Ici, le pli n'est pas en plein. A l'image d'un bateau, il y a d'abord le travail de
charpente, visible depuis l’intérieur, puis le revêtement. La structure primaire en bois
lamellé-collé marque les arêtes de la toiture et relie les points hauts des pignons aux
points bas de ceux d’en face, en quinconce. Le dessin en zigzag des chevrons entre
les arêtes souligne la géométrie des plis et dessine de grandes structures en treillis
sous un platelage en sapin.
En dessous, les murs sont recouverts d’OSB et utilisés comme surfaces d’accroche et
de travail. En plus des porteurs en façade, une ligne intermédiaire de poteaux vient
séparer la bande de services et recevoir les appuis du pont roulant qui traverse tout
l’atelier, lui donnant sa dimension. L’ensemble des distributions techniques est
apparent afin de garantir à l’utilisateur toute la flexibilité dont il a besoin.

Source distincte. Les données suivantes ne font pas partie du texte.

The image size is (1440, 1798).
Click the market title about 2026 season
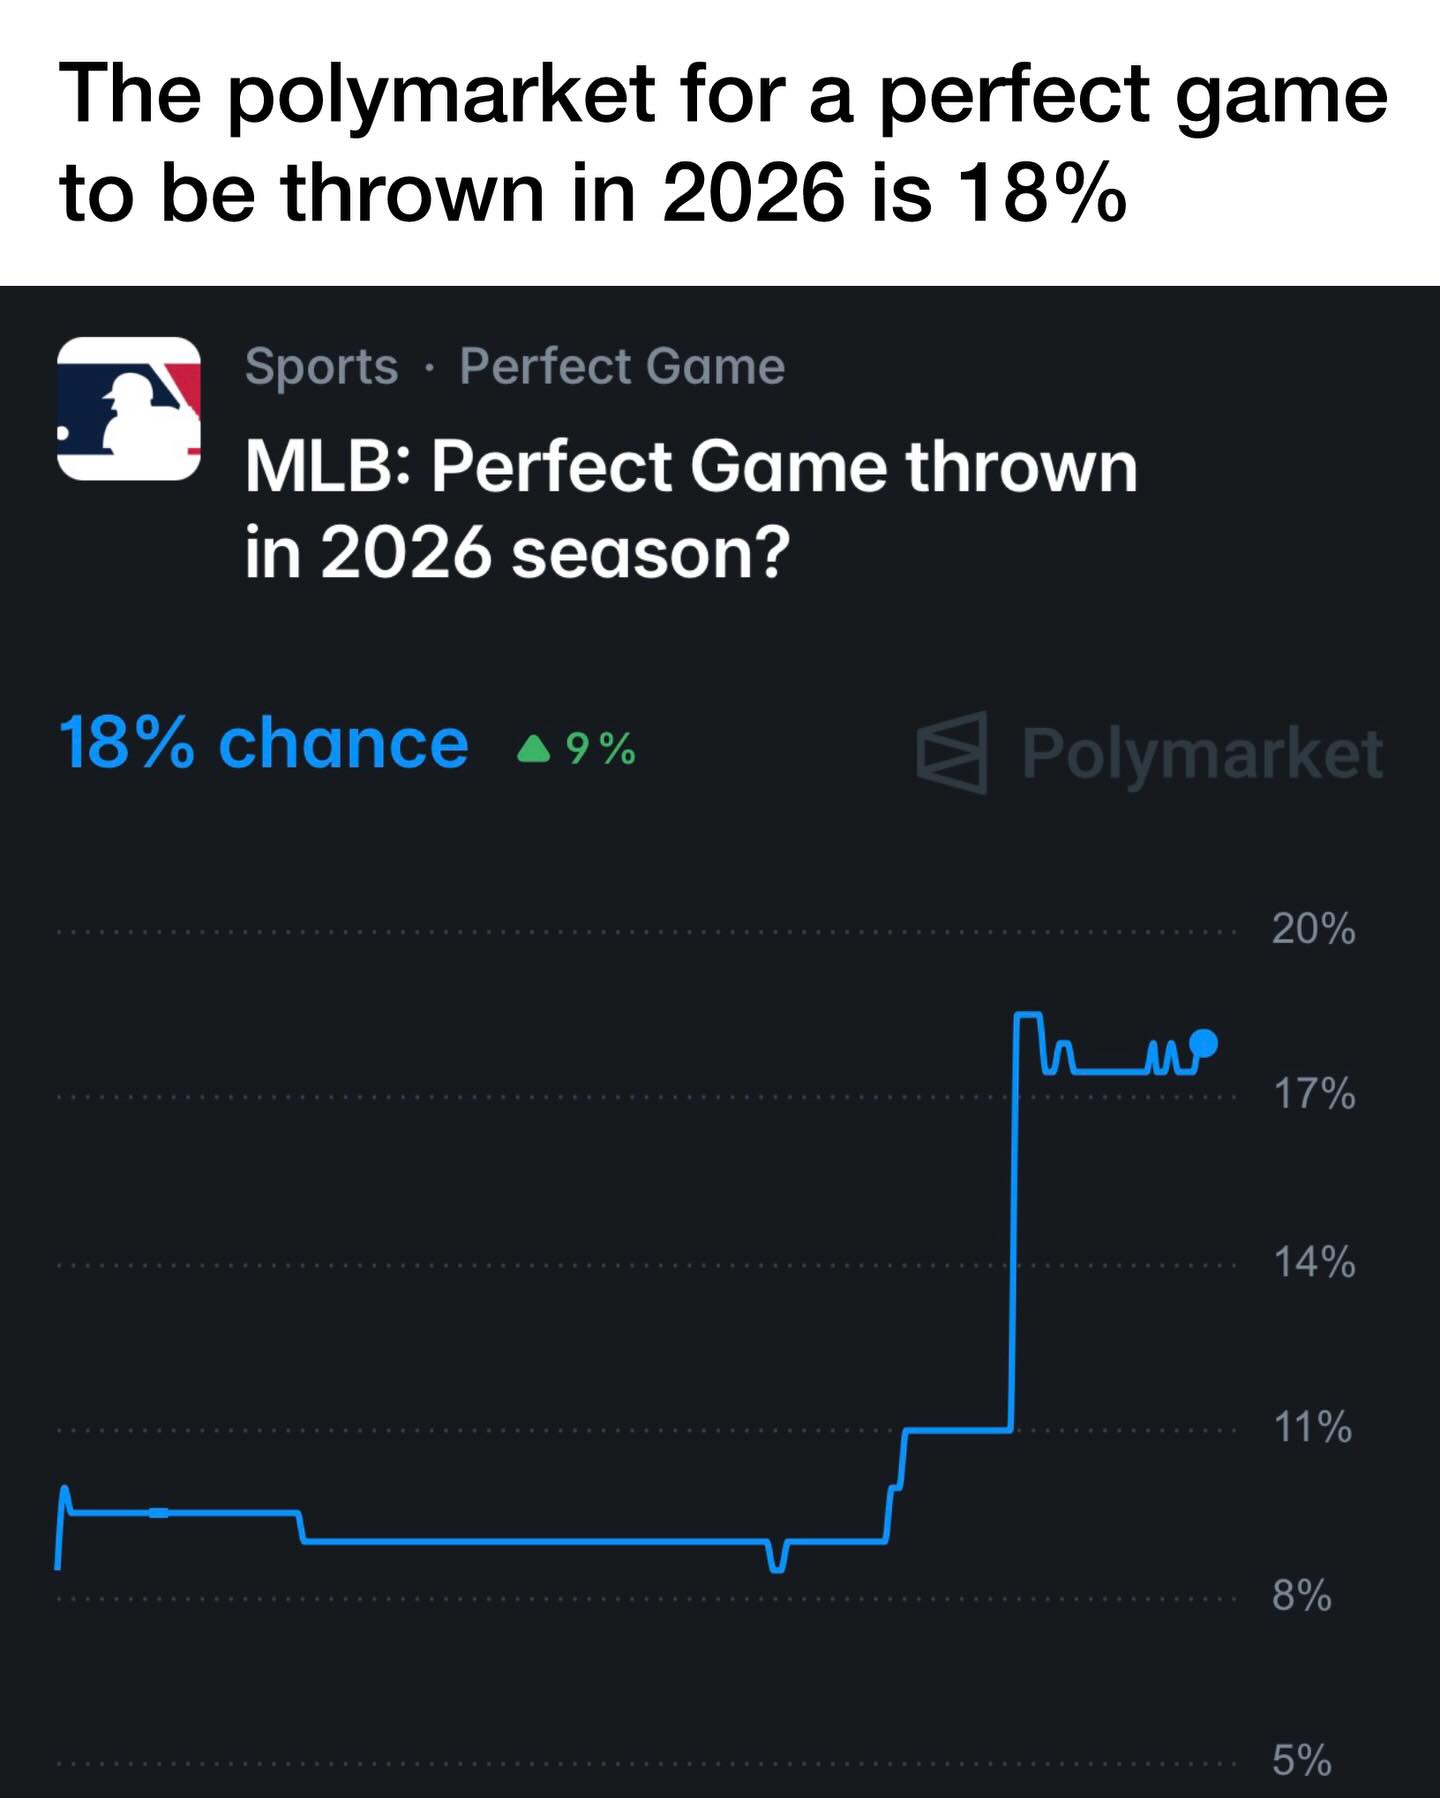point(690,509)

A l’extérieur, l’utilisation de deux essences de bois permet de rappeler cette ossature
qui se lit dans la composition de la façade. Des éléments verticaux en mélèze
rythment le bardage en sapin. Les virevents et larmiers, également constitués de
mélèze, apportent une meilleure résistance aux intempéries. En toiture, une simple
étanchéité pailletée de couleur rouge permet une finition fine et simple, dans des
tons proches des couvertures du village.
L’attention portée à la matière et aux détails constructifs ainsi que la géométrie très
articulée permet d’intégrer avec une grand simplicité cette nouvelle volumétrie dans
le port de Cully. L’architecture permet de maintenir une activité traditionnelle dans un
des plus beaux paysages des rives du Léman.
COMMENTAIRE du jury
Ce hangar à bateaux soigneusement dimensionné fait de lui-même le lien entre architecture navale et architecture tout court. Sa charpente soigneusement fuselée évoque une coque de bateau. L’intérieur du hangar, tout en bois, rappelle le confort d’un intérieur de bateau, alors qu’il s’agit d’un lieu de production. Plus globalement, l’échelle même du hangar est dimensionnée au plus juste, retrouvant l’ergonomie propre aux embarcations maritimes. Ce soin géométrique se retrouve aussi bien dans l’écriture même du bâtiment (un art du pli et du dépli de la charpente, comme un origami) que dans son implantation (l’absorption des déformations de la parcelle pour donner une impression de régularité). Conscient de sa position entre les coteaux et le lac, ce « petit » projet s’affirme par son assurance constructive qui n’est pas l’ennemie de la poésie, bien au contraire.